At another site, one can see a range of potential tactics identified -- including addresses for key decision makers and suggestions that a strong sign of support for digital downloads may help them demonstrate their clout through the marketplace. A major argument has been that the series fans are so tech savvy that their numbers may not be adequately counted by the Nielsen Ratings which tend to only measure viewers who watch the broadcast as it is aired and not those who watch it via digital recorders or downloads.

Mobilizing the World

The second thing one notices is the international nature of the fan response with the site including templates in many different languages -- from Spanish to Croatian -- that fans in those countries can use as models for writing letters to key decision-makers. The Sci-Fi Network may have made its decisions in part in response to declines in viewership in the United States but because the series is internationally syndicated, the decision will impact fans world wide. Fans in many different countries are working together to respond to the program's cancellation, exerting pressure not only directly on the network and production company but also through the networks in their own country which air the series. The coordination of these efforts across different nations (not to mention languages) suggests the global composition of most online fandoms.

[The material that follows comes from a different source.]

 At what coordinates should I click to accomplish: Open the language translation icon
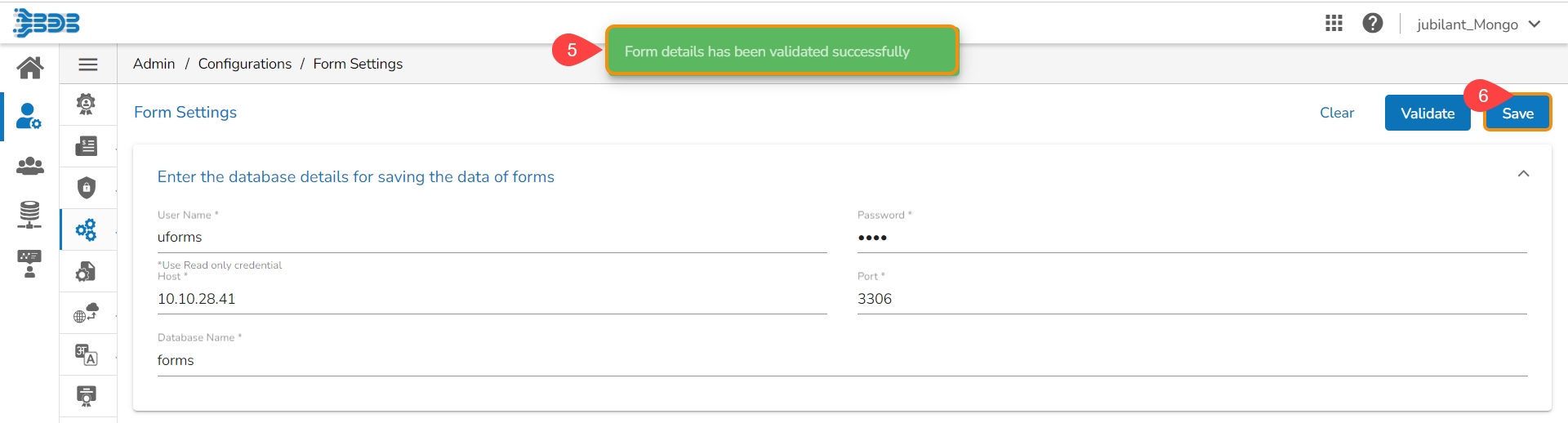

Grassroots creative artists -- who might otherwise turn their attention to the development of fan fiction and fan art -- are deploying their skills towards supporting the save the series campaign. The resource page lists an array of different materials designed to get the word out to the fan base.

Downloading for the Cause

More generally, you can see the fans are deploying such social networking sites and web 2.0 applications as MySpace and Flickr as tools for identifying potential supporters and pulling them into the cause. They also recommend using Bittorrent and other peer-to-peer technologies to identify fans that are downloading the series and solicit them for the cause. They write:

many fans are savvy when it comes to the P2P file sharing power of bittorrent. Whatever your personal stance on the legalities of downloading episodes via torrent, there's no denying their popularity.

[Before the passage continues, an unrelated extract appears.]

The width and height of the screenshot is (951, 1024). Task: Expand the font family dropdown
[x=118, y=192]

This is particularly true for overseas fans who aren't hurting the ratings of first-run episodes of the show in the US, and who might not get to see the current season for a year or two.

We could turn the power of peer-to-peer file sharing to information sharing. Check out the busy torrent sites such as Mininova, IsoHunt [which links many other torrent sites from its database],TorrentSpy, TV Torrents, #eztv @ EFNET.

Wherever you see a Stargate-related download, jump in and make a comment about the cancellation of the show and the paramount importance of:

(1) watching episodes LIVE

(2) spreading word of the cancellation as widely as possible on and offline

(3) pointing people to this website savestargatesg1.com for more information.

(4) pointing to the $1.99 legal downloads for US fans from iTunes!

Often, there are thousands of downloaders for Stargate episodes and people will check comments in case there's anything nasty in the file they're saving.

This approach shows recognition of the potential of such sites for social networking as well as the ways that illegal downloads may render invisible the level of interest in the series.

All told, both the tactics and the analysis behind it shows an extremely sophisticated understanding of the current media landscape and the various points by which grassroots communities may leverage their power to exert pressure on corporate stakeholders in the series. Activists of all ilk can learn a lot by dissecting how these guys are approaching their effort to save their favorite series. As a long time fan, I can't help but contrast this with the now relatively primitive snail-mail efforts that kept Star Trek alive in the 1960s: new media has given fans a lot more resources to mobilize in a roughly similar situation.

I have limited personal stakes in this particular series. Ironically, the Sci-Fi channel is not available in the MIT dorm where I live so I have only seen a few episodes. Be that as it may, I am really going to be interested to see how this campaign takes shape and what, if any impact, it may have.